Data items
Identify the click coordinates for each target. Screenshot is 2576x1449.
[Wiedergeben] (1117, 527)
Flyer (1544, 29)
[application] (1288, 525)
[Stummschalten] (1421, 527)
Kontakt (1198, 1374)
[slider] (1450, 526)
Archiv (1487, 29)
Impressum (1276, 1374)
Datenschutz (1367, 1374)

---

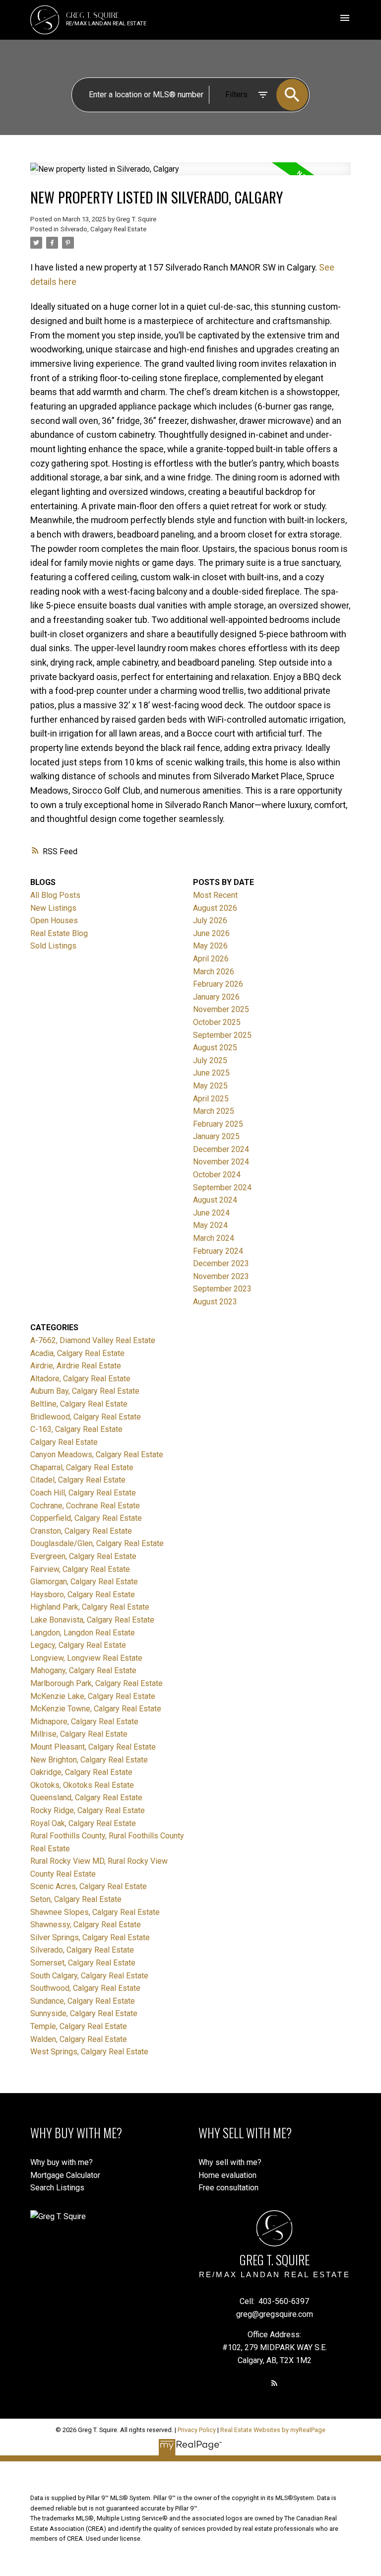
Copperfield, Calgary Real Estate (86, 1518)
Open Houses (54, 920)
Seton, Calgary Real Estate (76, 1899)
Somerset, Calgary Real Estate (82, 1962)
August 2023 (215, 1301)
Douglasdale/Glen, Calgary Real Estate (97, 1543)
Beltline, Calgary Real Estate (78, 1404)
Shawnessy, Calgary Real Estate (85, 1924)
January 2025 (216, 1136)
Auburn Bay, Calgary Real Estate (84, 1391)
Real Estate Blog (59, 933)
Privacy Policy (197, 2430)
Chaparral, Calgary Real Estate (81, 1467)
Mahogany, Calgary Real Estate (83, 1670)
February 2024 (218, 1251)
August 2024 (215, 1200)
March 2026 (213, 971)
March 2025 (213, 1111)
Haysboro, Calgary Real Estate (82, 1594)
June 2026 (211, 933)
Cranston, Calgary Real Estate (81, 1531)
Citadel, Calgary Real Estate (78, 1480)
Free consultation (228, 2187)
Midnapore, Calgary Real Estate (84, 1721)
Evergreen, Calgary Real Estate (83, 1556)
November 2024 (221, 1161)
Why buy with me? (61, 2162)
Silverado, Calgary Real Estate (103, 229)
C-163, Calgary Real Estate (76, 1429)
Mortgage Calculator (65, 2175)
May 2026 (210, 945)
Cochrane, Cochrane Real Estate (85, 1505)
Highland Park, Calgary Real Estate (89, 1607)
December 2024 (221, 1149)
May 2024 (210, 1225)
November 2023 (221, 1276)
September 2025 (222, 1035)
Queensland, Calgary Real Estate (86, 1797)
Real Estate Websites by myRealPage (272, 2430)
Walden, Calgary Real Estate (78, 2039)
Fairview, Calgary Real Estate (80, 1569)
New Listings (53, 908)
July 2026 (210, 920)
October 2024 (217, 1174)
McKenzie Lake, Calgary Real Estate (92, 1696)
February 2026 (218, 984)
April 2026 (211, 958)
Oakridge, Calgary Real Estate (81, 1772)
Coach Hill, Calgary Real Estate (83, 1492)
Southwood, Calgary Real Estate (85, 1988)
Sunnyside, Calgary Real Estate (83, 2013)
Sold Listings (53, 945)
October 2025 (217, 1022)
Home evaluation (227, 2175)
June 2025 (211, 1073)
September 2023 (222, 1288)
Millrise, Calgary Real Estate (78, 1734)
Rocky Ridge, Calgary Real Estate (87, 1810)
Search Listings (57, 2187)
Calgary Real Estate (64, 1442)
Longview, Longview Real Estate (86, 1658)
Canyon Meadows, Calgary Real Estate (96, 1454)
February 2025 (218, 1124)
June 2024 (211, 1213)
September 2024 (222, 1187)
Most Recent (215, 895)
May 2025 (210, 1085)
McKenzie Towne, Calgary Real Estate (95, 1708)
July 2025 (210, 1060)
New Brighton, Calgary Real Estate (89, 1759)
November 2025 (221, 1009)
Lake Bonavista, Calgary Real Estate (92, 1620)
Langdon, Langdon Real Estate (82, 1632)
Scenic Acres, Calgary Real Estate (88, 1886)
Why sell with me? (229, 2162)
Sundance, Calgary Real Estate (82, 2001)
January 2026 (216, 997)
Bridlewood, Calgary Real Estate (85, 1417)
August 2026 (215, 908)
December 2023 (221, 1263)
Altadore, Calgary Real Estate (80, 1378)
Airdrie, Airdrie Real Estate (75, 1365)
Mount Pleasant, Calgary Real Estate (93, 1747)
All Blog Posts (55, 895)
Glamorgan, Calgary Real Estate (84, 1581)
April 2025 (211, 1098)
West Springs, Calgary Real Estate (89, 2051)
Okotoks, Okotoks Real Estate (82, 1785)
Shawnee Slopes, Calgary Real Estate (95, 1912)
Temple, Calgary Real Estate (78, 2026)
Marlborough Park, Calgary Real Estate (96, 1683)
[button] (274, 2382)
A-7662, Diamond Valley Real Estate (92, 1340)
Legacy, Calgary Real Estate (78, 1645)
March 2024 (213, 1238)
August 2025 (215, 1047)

WHAT YOU SHOULD DO:
Set down precisely the lines above between the line holding "November 2023 (221, 1276)" and the line holding "September 2024 (222, 1187)", inclusive, and nothing beyond them.

ANSWER BOX:
November 2023 (221, 1276)
September 2025 (222, 1035)
Queensland, Calgary Real Estate (86, 1797)
Real Estate Websites by myRealPage (272, 2430)
Walden, Calgary Real Estate (78, 2039)
Fairview, Calgary Real Estate (80, 1569)
New Listings (53, 908)
July 2026 (210, 920)
October 2024 (217, 1174)
McKenzie Lake, Calgary Real Estate (92, 1696)
February 2026 (218, 984)
April 2026 (211, 958)
Oakridge, Calgary Real Estate (81, 1772)
Coach Hill, Calgary Real Estate (83, 1492)
Southwood, Calgary Real Estate (85, 1988)
Sunnyside, Calgary Real Estate (83, 2013)
Sold Listings (53, 945)
October 2025 (217, 1022)
Home evaluation (227, 2175)
June 2025 (211, 1073)
September 2023 (222, 1288)
Millrise, Calgary Real Estate (78, 1734)
Rocky Ridge, Calgary Real Estate (87, 1810)
Search Listings (57, 2187)
Calgary Real Estate (64, 1442)
Longview, Longview Real Estate (86, 1658)
Canyon Meadows, Calgary Real Estate (96, 1454)
February 2025 (218, 1124)
June 2024 (211, 1213)
September 2024 (222, 1187)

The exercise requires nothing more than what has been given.